C -sections have too much morbidity associated to surpass normal vaginal deliveries. With Epidural analgesia only recently gaining popularity in cities, normal deliveries are the norm and the indications for C-sections are being more stringently assessed. A lot many births in the rural areas are still conducted at home either by the local traditional midwives or the ones specially trained by the government. And in areas where hospital and OR facilities are available, considering the prevalence of anemia, Intrauterine growth retardation, PIH, gestational diabetes etc more latitude is allowed in selecting candidates for Caesars. Doctors prefer to go in and get the babies rather than wait to see if they come out on their own, in the process putting both the mom and baby at risk.
And I aspire to specialize in Internal medicine and eventually in Cardiology or Neurology. However, considering the dire straits I am in now, I think that I’ll lap up anything that comes my way.
nice blog. very touching story
It was nice to see an Indian medic blog...

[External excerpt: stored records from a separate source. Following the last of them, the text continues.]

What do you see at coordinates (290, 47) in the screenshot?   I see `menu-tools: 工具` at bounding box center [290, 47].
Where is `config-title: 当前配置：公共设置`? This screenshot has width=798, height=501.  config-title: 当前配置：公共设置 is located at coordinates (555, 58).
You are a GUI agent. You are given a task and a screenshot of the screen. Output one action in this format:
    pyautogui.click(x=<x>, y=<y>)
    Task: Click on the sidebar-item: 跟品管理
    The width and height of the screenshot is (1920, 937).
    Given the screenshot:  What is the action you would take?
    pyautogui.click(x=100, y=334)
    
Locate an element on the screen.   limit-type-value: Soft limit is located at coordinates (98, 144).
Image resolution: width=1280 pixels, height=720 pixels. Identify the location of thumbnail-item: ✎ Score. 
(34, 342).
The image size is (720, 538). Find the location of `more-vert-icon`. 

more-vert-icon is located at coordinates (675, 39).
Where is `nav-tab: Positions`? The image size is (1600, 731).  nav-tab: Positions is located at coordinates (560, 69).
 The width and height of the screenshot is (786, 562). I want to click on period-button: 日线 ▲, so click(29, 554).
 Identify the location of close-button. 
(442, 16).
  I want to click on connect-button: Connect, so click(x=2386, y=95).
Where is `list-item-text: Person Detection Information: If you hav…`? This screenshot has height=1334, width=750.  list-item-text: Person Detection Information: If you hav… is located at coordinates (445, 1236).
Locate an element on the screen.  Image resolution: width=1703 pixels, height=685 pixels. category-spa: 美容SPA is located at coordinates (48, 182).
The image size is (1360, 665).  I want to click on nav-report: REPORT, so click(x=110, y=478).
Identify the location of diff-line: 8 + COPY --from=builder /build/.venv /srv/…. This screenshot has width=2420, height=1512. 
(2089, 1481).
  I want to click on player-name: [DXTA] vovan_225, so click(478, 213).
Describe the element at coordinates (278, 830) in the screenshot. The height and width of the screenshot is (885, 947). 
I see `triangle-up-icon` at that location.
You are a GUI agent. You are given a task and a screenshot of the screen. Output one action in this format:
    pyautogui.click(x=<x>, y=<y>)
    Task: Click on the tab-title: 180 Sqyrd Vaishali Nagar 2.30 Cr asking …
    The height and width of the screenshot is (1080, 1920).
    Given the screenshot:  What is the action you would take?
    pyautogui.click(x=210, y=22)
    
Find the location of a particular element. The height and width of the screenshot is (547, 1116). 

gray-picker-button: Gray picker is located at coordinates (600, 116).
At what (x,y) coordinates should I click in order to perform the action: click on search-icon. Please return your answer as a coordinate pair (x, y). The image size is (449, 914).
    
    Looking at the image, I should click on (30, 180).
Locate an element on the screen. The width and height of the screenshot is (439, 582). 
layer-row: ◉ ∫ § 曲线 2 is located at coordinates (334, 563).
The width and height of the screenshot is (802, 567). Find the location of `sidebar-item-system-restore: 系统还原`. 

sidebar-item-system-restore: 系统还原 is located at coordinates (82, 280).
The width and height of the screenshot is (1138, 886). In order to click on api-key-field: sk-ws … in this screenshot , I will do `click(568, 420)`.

Hope to see more posts from you..
This post brought back memories of own ob internship experience in Calcutta- the lowly intern got to stay and man the labor room. The first baby, I tried to deliver-I nearly passed out but it was such a high to see the newborn and more importantly not to drop it-I definitely remember having nightmares about dropping the baby prior to starting the rotation. delivered 75 babies during the months of August and September and loved every exhausting minute of it. Now, I am an Internist, about ready to deliver my second child in about 2 weeks and am really yearning for the simplicity but not the lack of pain relief of a normal delivery in calcutta. Keep up the good work.
What a beautiful name for the baby and the prayer was a beautiful thing to do.
I'm glad I found your blog - I will be linking to it.
What a beautiful and powerful post. I'm currently doing my obstetrics rotation, and experiencing the same kind of high that you mentioned.
Thanks for sharing.
That is a beautiful story... Sorry about the baby though. I hope to start my rotations soon, and I hope I can save a life or two myself.